→ SUPPLIED TEXT:

□ □ □ □

# Marksman Fireball



## The Gopher (Aug 25, 2010)

The Marksman Fireball is a cool slingshot, similar to the Sling-O-Matic, it borders on toy and "real" slingshot. The molded plastic frame feels like a toy and I wouldn't want to put heavy bands on it. Also like the Sling-O-Matic, they try to limit the ammo size by the ammo dispenser. In this case ¼" ammo can be stored in the frame and ejected with a push button, so you are likely to only shoot ¼" ammo and thus use lighter bands. The frame is actually quite comfortable. There were a couple versions, one for flatbands and one for tubes. There was also a version that had a peep sight that slipped to the top of one of the frames. The dimensions are: overall width 3.5", inside width 2" and total height 7.25".


----------



## flipgun (Nov 14, 2012)

I see what you mean about Photobucket.


----------



## The Gopher (Aug 25, 2010)

I'll start repopulating my vintage threads with direct upload pictures, if a mod wants to clean these up go right ahead since all of the topics I started in Vintage slingshots will now have a bunch of broken links.


----------



## Ibojoe (Mar 13, 2016)

Good looking shooter G. Sorry bout all your picture trouble. Hope it all works out. I really enjoy your collection!

□ □ □ □

→ AVAILABLE DATA:

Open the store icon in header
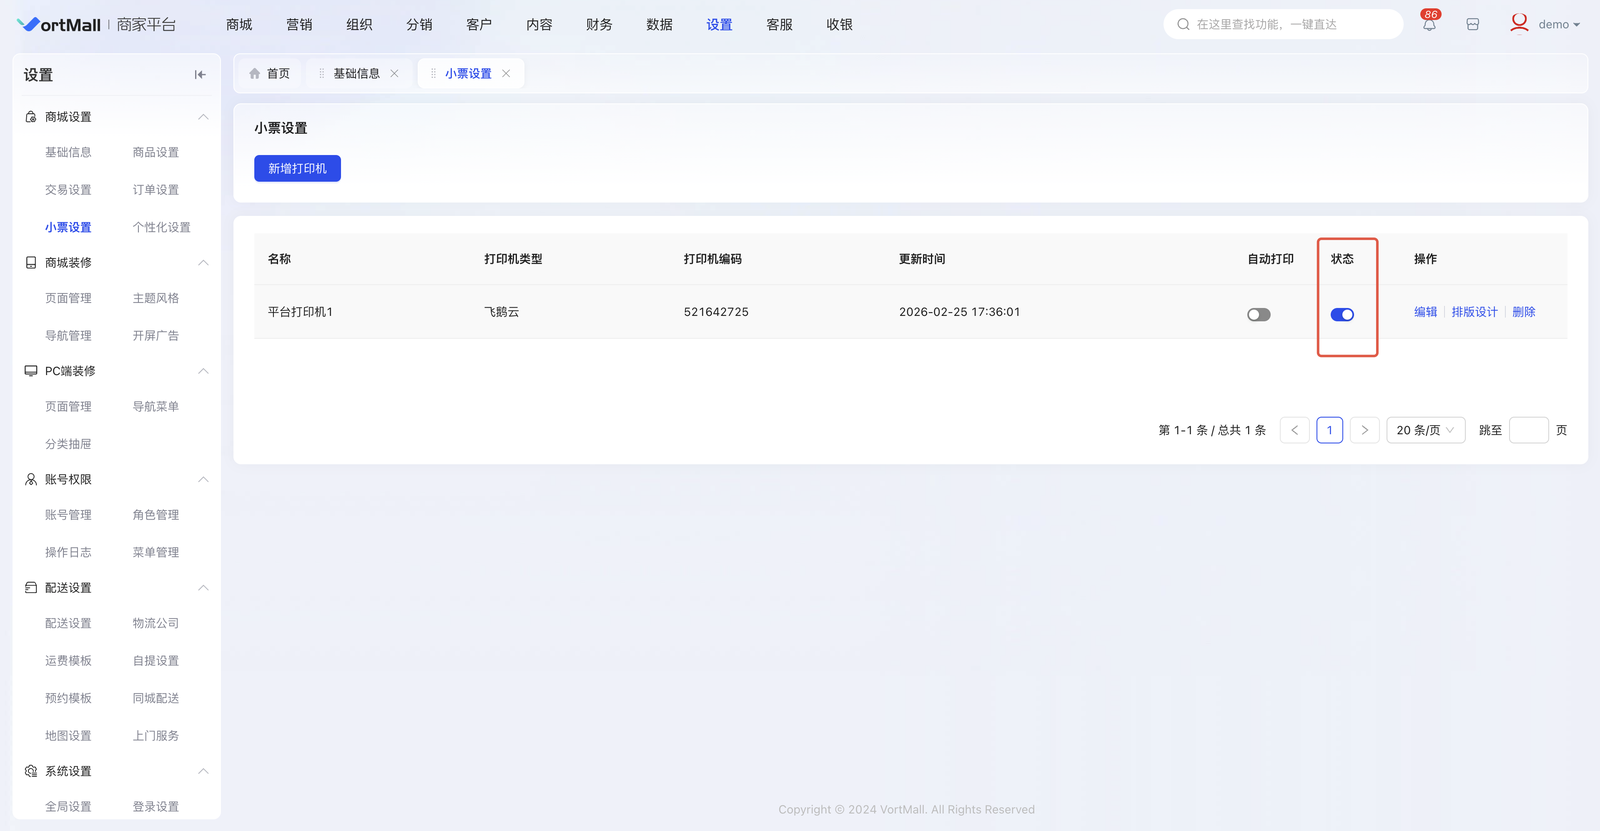 tap(1473, 25)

□ □ □ □

In the Marksman Fireball thread, what total height is given for the slingshot?

7.25"